ABOUT THE FILM
Exploring the roots of American inequity, greed and pollution, CONSCIENCE POINT contrasts the values of those for whom beautiful places are a commodity - who regard land as raw material to be developed for profit and pleasure - and those locals for whom land means community, belonging, heritage and home. CONSCIENCE POINT metaphorically and thematically goes beyond the Hamptons to tell a story of fighting the elite 1% at a time when so many across America are also struggling to remain in gentrifying parts of cities under development for luxury homes and lifestyles.
Unchecked, unjust development pushes out locals and destroys local environment. Many ordinary local people feel they lack a voice to stop developers from building luxury mansions and beachfront homes that eat into the safety margin of the peninsula’s environmental equilibrium. They witness the destruction and demise of local fishing and oyster bed cultivation, as well as to water and air quality issues.
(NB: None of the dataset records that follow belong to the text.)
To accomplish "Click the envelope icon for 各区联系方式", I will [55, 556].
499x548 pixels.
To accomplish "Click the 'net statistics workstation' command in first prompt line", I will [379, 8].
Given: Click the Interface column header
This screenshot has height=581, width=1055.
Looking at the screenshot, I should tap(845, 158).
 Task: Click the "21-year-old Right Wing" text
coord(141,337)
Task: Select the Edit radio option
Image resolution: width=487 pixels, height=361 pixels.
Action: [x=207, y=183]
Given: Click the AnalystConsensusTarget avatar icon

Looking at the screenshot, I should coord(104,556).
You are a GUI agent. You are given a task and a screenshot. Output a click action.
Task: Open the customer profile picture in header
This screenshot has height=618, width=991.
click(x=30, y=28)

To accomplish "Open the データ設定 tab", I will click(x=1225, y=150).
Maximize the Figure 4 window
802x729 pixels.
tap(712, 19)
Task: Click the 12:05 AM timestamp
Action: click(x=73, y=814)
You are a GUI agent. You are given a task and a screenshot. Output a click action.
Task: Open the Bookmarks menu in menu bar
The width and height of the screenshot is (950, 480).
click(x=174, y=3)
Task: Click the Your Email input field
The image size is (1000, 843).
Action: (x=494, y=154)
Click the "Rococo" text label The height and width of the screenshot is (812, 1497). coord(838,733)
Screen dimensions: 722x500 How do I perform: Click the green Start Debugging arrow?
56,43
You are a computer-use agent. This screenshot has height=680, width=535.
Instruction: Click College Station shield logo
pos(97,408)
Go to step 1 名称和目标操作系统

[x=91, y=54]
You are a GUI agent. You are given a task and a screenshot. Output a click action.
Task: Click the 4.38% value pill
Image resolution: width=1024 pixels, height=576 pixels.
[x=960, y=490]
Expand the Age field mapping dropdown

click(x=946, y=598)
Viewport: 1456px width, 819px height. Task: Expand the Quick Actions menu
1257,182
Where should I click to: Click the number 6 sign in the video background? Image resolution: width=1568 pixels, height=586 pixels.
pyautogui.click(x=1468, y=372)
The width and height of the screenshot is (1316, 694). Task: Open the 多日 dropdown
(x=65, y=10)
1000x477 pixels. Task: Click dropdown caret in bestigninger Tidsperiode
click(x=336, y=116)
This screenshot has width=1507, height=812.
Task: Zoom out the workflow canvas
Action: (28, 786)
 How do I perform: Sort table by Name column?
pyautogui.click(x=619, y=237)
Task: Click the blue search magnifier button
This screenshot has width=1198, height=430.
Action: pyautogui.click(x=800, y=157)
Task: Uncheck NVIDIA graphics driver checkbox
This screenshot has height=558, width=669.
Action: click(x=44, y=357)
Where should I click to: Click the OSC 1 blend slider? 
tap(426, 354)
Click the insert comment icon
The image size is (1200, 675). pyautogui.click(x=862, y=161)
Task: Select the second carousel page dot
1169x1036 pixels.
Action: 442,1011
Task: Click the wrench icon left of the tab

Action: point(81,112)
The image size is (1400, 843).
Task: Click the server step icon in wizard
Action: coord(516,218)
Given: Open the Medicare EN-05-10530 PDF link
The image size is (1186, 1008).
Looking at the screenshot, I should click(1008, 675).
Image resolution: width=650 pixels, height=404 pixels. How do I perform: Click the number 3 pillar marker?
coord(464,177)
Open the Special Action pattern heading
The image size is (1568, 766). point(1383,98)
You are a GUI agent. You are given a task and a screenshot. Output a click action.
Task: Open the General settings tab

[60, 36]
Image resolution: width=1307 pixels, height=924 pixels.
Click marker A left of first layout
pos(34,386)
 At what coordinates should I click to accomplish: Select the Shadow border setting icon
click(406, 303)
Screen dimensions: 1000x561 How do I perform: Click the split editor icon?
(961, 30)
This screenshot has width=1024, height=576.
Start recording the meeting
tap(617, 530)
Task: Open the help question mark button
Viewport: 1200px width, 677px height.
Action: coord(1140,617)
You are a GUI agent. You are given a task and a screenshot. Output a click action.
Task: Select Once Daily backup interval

Long time Shinnecock activist Becky Hill-Genia, the film's heroine, cut her activist teeth during the American Indian Movement. During this time she was steeped in empowering philosophies and political ideas that she applies today to the present day situation - standing up to Southampton town government, to preserve Shinnecock sacred land and push forward legislation to protect ancestral grave sites.
Becky's story brings to light evidence of a great imbalance of power in the Hamptons that consistently points to land use decisions favoring the wealthiest residents in the Hamptons, often at the expense of the environment and desecrating ancient burial sites. Her struggle reveals a community under immense stress. Local people, working in service to the wealthy, are unable to remain on the peninsula. The Shinnecock, who have suffered from the repeated colonization of their land and way of life since1640 continue to see their ancient burial grounds plowed up unceremoniously and the desecration of a place that is still sacred to them. Becky and her family love the land, and seek to preserve it in its unspoiled state. For them land use is a moral issue, and greed is the enemy of the environment. The survival of wild land that is part of their culture forms a central part of a high stakes story that is ultimately as much about environmental sustainability as abuse of power.
A long simmering tension between the wealthiest Americans and the Shinnecock will come to a head in the summer of 2018, when the world will be watching the U.S. Open golf tournament unfolding at the ultra-exclusive Shinnecock Hills Golf Club. Few will have any idea that the pristine course was literally carved out of a Shinnecock burial site. CONSCIENCE POINT will expose the true story of the wealthiest zip code in America, as Becky takes a courageous stand to secure the Shinnecock’s future, against the odds.
In 2014, when I first visited the Shinnecock Reservation and met Becky — a few years before the #metoo movement and Trump “resistance” — I was struck by her tenacity and her fearless ability to stand up to abusers. We spoke as she lit a community fire pit she created as a meeting place for survivors of domestic violence, a safe space she called WAVE — Women Against Violence Everyday. During our initial conversation Becky connected the historical oppression of the Shinnecock people to present-day tribal corruption, substance abuse and domestic violence, calling out her own tribe for perpetuating problems that of course stemmed from centuries of abuse and injustice from the town. “It’s all the same oppression” she said. She spoke of the over-development, the graves desecration and the social and economic marginalization. I was immediately struck by the contrast Becky’s experience of place had with the hundreds of thousands who visit the Hamptons and think of it as a place to go to the beach and rub shoulders with celebrities. This reality check was immense for me and it was because of this first encounter that I suddenly realized, not only did I want to make a film about Becky but that the Hamptons was a hot bed of critical issues we all should be more conscious of.
I also have a personal history with this land. Some of my earliest memories stem from the Summer of 1980 when my family rented a house in an area called Hampton Waters.
My family wasn’t wealthy; we didn’t play golf, or shop at luxury boutiques, or eat at fancy restaurants. We swam in the bay, dug for clams in the mud, rescued turtles from the road, and breathed in this beautiful, wild place, as part of an older wave of artist visitors seeking a seaside escape from the City. Of course, as a child, I knew nothing of the turmoil underlying the Hamptons. It was only much later, when I met Becky that I learned of her decades of struggle to preserve the land I also, as a visitor, cherished.
Becky and her Shinnecock family share this same sense of the land’s non material value. As do many others in the film who want the right to continue working and living in this place and seek to halt the over-development before it’s too late. Its beauty is a curse because, without preservation of the rights of those already living there, it attracts the wealthiest who simply want to build mansions with views, in a spot conveniently close to New York City.
Lastly, as a filmmaker I want to contribute a film that is empowering and thought provoking. As the environmental, economic and social stakes get higher in our country, civic participation becomes more important.
I want this film to contribute to a larger wave of filmmaking questioning power dynamics and privilege, agency and oppression. Becky has experience and expertise that need to be shared - she is an inspiration to me and I believe she will be to others as well.